The output is the lines below from the one with "Instruction: Select the 'Promotion" through the one with "You are a computer-use agent. 704x479 pixels.", both included, printed exactly and with no other line.

(Available data begins)

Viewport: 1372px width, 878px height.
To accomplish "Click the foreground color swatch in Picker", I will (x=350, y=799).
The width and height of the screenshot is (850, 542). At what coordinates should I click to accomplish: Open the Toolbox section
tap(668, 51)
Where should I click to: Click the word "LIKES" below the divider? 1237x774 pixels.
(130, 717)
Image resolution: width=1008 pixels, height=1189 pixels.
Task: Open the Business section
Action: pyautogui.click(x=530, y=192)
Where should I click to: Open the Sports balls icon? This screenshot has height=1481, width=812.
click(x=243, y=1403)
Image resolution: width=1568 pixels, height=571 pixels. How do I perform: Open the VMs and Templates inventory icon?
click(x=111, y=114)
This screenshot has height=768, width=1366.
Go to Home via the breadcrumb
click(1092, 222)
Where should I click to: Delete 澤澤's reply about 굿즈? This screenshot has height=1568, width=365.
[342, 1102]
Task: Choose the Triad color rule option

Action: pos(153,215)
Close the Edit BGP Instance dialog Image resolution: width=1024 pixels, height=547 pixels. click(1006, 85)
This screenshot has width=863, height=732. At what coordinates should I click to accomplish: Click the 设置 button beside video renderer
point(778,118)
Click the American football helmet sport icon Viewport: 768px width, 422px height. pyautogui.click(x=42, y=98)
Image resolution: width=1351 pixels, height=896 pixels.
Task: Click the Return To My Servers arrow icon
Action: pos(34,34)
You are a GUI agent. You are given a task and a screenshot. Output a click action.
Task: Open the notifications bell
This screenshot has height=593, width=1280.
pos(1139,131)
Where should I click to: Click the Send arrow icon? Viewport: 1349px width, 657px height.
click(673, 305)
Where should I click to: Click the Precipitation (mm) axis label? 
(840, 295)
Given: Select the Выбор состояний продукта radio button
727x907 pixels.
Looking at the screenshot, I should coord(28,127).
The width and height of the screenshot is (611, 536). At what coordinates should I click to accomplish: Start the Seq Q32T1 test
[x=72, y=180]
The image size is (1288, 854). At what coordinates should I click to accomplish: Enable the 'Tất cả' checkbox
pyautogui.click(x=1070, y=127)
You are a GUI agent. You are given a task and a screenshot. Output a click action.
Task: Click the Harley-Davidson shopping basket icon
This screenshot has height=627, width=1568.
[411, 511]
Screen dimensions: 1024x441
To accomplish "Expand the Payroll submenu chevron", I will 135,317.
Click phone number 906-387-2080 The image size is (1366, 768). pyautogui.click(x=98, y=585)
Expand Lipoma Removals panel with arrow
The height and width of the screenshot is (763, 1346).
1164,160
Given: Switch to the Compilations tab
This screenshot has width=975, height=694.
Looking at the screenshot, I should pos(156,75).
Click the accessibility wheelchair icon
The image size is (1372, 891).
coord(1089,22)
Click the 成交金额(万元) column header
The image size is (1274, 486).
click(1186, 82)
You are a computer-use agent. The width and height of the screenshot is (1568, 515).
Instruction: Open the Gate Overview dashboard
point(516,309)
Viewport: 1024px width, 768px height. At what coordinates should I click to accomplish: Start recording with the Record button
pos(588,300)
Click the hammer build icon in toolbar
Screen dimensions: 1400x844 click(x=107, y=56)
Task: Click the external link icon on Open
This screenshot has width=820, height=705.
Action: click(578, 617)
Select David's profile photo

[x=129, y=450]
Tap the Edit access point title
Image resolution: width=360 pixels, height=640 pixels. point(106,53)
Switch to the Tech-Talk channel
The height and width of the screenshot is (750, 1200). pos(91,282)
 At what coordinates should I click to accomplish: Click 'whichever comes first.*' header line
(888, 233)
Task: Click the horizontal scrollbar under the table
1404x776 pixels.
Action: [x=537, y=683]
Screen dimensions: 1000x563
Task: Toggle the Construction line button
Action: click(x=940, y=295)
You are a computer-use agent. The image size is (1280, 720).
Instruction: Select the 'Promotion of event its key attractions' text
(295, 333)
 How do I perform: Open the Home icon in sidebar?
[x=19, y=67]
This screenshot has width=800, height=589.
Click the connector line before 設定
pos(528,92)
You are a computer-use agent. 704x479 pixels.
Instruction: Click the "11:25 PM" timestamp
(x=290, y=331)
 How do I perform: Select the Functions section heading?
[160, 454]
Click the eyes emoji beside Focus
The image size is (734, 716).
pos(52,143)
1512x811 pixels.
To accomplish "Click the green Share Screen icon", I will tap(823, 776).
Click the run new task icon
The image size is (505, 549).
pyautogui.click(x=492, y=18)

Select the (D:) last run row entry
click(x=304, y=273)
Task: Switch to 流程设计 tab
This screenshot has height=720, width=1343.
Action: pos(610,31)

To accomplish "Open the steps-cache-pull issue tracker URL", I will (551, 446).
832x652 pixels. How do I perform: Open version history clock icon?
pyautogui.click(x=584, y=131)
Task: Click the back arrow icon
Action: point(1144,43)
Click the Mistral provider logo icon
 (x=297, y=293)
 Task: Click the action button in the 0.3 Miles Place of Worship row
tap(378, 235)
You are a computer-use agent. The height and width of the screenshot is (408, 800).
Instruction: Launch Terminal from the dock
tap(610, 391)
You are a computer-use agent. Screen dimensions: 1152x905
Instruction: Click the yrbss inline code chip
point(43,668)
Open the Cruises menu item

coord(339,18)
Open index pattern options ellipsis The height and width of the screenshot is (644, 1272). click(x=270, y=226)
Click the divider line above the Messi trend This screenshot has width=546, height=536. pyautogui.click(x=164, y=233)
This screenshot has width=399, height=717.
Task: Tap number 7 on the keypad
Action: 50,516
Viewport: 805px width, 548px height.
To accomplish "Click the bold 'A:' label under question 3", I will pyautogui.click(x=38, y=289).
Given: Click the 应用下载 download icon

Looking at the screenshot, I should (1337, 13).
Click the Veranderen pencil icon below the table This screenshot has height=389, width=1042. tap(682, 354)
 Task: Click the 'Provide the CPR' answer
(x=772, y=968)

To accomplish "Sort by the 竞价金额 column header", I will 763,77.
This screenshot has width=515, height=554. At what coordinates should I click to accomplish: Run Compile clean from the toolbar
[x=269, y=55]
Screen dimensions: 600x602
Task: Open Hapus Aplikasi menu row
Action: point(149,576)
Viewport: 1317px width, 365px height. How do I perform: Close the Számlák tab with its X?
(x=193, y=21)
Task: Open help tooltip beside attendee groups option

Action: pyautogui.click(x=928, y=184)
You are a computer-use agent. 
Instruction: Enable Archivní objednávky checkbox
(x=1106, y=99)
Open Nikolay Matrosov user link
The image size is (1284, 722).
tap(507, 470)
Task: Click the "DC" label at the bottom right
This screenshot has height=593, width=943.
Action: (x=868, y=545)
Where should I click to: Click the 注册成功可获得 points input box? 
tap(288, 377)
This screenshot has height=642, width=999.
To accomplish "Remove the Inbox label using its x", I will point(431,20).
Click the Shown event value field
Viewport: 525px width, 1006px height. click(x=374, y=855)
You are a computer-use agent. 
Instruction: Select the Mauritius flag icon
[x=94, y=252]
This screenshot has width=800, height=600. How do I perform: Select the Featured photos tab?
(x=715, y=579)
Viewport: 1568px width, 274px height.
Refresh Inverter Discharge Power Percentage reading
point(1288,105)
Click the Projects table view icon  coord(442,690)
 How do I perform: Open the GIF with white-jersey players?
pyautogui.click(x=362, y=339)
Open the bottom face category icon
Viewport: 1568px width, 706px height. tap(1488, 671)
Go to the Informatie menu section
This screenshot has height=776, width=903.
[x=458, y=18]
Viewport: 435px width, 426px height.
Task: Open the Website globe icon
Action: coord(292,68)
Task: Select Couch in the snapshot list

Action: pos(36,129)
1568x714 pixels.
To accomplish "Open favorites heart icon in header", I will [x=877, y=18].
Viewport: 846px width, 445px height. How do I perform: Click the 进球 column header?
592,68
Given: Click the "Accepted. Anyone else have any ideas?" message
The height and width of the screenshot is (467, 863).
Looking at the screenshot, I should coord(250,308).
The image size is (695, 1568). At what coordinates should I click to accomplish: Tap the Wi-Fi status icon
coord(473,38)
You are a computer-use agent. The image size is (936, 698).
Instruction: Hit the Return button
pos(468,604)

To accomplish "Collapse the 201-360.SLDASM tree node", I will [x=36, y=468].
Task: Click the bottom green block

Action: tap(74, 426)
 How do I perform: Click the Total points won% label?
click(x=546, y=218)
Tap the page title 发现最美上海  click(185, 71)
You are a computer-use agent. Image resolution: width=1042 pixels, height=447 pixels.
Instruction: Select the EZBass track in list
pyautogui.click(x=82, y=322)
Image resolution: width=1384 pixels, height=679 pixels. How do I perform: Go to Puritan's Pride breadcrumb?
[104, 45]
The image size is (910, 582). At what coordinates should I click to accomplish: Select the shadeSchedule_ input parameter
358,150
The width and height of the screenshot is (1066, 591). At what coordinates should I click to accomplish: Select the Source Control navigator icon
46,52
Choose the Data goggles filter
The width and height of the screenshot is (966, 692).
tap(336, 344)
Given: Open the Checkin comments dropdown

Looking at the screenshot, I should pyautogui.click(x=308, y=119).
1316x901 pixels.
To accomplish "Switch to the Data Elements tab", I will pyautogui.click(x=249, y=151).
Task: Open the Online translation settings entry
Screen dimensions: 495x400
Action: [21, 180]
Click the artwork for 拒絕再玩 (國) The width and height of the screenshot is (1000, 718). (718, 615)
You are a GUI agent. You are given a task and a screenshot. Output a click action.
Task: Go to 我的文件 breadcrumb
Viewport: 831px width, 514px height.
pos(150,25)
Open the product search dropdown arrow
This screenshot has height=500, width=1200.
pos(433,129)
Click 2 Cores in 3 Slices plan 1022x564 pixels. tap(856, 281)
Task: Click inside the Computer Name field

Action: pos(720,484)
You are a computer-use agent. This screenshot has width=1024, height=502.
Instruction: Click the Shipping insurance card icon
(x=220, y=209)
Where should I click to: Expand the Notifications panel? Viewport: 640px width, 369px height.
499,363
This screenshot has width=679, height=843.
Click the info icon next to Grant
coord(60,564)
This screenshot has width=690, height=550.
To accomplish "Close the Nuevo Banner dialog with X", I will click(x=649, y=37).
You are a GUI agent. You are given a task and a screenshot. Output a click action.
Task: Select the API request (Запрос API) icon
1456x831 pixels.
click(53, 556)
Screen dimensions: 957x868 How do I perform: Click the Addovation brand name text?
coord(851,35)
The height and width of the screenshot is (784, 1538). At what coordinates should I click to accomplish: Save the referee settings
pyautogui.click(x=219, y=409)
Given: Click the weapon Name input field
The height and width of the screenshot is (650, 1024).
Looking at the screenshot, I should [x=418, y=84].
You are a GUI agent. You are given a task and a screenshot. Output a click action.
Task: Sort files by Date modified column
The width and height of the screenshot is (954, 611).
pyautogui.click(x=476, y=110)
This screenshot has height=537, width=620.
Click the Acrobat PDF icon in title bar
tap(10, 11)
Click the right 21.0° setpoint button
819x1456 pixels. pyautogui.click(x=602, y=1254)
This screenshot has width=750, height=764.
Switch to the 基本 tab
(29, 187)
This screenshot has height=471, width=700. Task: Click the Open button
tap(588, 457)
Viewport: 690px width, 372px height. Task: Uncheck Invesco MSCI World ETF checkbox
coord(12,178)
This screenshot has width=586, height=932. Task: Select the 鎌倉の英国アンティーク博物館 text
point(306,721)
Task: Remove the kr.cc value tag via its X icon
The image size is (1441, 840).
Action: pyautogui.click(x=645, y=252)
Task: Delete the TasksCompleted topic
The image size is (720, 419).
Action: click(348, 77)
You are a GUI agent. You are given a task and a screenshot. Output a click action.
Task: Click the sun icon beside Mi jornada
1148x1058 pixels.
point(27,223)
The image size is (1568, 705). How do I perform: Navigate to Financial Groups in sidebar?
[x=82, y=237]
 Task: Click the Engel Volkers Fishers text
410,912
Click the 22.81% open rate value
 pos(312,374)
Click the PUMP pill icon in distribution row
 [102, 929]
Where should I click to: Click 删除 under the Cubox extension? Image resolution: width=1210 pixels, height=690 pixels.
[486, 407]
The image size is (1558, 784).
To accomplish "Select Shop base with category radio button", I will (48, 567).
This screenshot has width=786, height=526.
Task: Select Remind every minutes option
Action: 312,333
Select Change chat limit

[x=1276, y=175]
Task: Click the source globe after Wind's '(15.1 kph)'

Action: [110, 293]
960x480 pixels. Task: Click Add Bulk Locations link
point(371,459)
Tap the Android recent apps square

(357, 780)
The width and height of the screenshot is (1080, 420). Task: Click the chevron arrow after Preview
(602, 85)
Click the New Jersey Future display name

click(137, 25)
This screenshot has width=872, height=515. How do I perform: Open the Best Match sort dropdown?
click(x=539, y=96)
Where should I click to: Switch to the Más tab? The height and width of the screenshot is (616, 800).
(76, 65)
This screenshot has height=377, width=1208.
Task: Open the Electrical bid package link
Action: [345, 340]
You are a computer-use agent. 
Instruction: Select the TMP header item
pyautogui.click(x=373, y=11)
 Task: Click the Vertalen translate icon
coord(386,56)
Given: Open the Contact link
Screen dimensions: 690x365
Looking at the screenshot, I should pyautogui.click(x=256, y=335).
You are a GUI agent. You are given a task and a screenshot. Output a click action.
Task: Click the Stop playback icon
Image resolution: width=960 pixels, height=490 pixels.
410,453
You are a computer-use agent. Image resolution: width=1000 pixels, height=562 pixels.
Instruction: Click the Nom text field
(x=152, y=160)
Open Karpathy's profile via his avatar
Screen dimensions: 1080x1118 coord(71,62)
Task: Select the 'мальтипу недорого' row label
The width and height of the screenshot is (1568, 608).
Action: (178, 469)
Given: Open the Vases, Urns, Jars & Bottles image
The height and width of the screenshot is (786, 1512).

(Available data ends)

### Result
Instruction: Select the 'Promotion of event its key attractions' text
(295, 333)
 How do I perform: Open the Home icon in sidebar?
[x=19, y=67]
This screenshot has width=800, height=589.
Click the connector line before 設定
pos(528,92)
You are a computer-use agent. 704x479 pixels.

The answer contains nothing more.